● Source text:
Wednesday, October 30, 2019

The Languages

Readers may wonder why I choose the languages I do for posting. Most of the time I write in English, which is my native language, and provide translations into French, Spanish, and Portuguese. It's not because I'm Eurocentric (I'm not), but because these are the languages, along with Italian and Esperanto, that I know well enough to edit the output of a translation program. But those are not the only languages in which I post.

There was a time when I frequently wrote in Portunhol, a mixed language from the Uruguay-Brazil border.I like the language, and I like that it does not belong to any one country. But there is no translation program for Portunhol, and I no longer live in Uruguay. Instead I post in standard Spanish and standard Portuguese, both international languages with many millions of speakers.

● Required tasks:
1. According to the post about languages, which languages does the writer know well enough to edit a translation program's output?
2. In the post about languages, where does Portunhol come from?
3. Please write a continuation of the post about languages, starting after its last sentence.
The lines after the post about languages play no part in this work.

● Stored data:
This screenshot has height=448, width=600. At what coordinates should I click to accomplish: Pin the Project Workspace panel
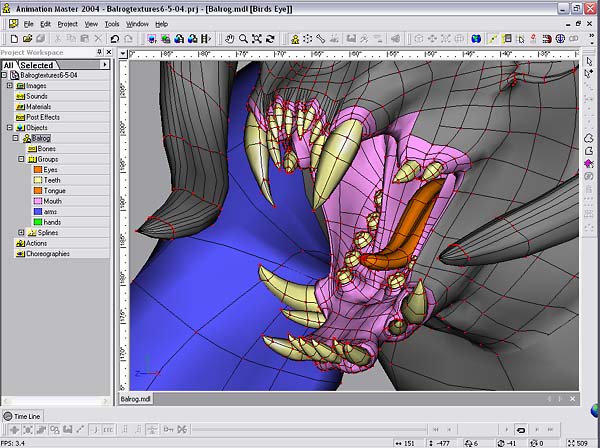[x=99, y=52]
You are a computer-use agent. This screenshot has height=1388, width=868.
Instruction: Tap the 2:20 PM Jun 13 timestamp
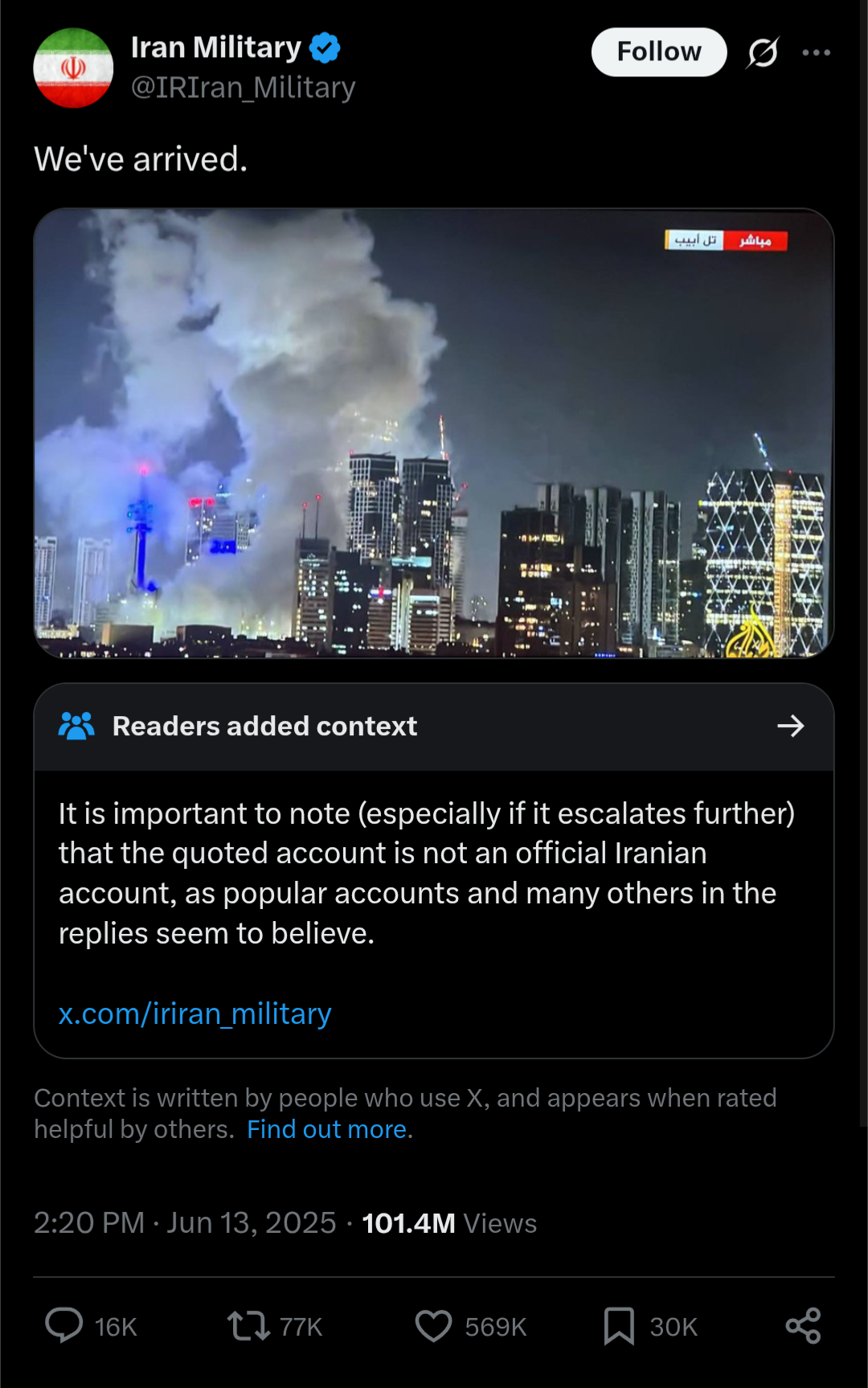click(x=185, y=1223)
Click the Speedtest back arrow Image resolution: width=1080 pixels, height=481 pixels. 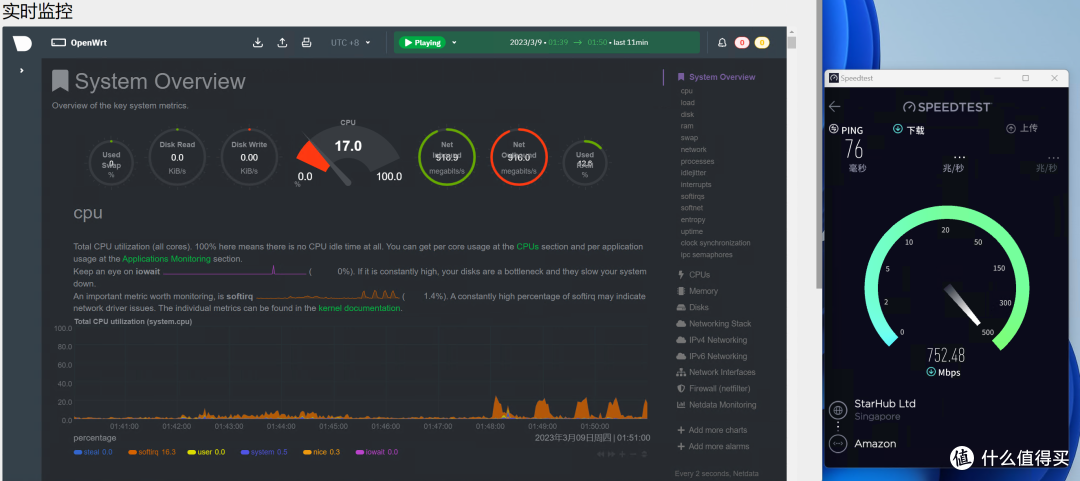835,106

---

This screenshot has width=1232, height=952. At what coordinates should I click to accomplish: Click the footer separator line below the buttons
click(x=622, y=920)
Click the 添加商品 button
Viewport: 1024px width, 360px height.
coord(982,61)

---

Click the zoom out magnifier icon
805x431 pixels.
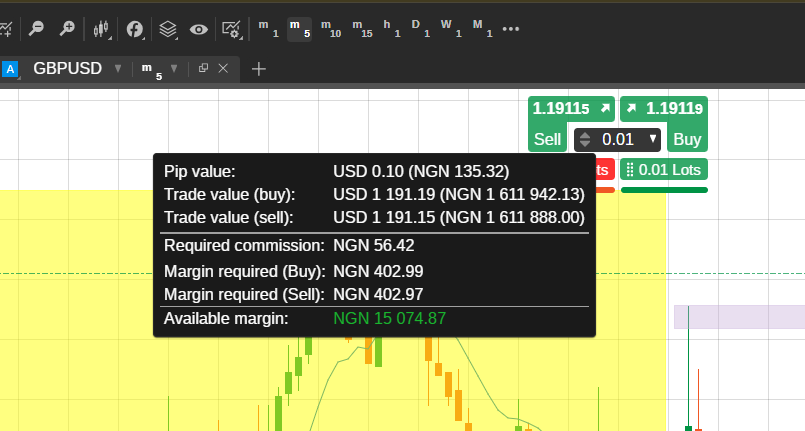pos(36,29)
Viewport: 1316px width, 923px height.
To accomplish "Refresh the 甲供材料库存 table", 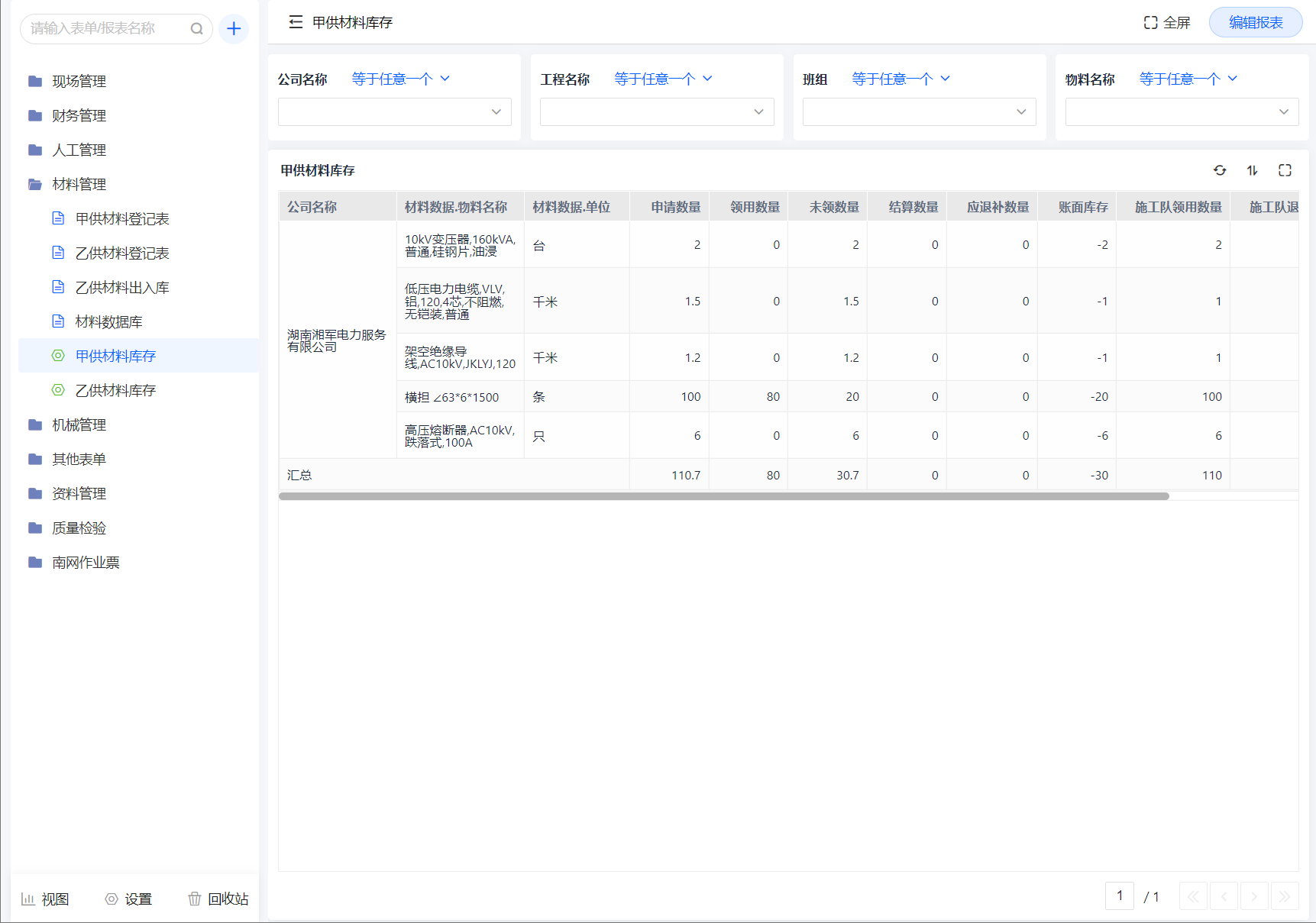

● Task answers:
1. French, Spanish, Portuguese, Italian, Esperanto

2. The Uruguay-Brazil border.

3.
My choice of language is also determined in part by the subject matter of my writing, which is mostly poetry. I've recently come to realize that French is the best translation language for poetry written in English. This has a lot to do with the linguistic history of England. But if, for example, the poem is about the Holocaust, I may include a translation into Yiddish or Hebrew, although my editing of the output of the translation program is likely to be faulty. If, on the other hand, the subject of the poem is close to Hindu spirituality, I may include a translation into Hindi (because machine translation into Sanskrit is not available). If the theme of the poem is universality of some kind, I may include a translation into Esperanto, a language that I have known quite well for almost sixty years.

Many readers will have noticed my frequent inclusion of Udugi. It's a constructed language, based on Cherokee (Tsalagi, ꮳꮃꭹ) vocabulary and a simple, Esperanto-like grammar. I use it for reasons that are both sentimental and practical. First of all, I am part Cherokee through my maternal grandfather. He lived in Oklahoma, but the Cherokee genes go back to eighteenth-century North Carolina. I also feel close to Native American spirituality, and I guess all of that is the sentimental part. But there really is a practical part, as well.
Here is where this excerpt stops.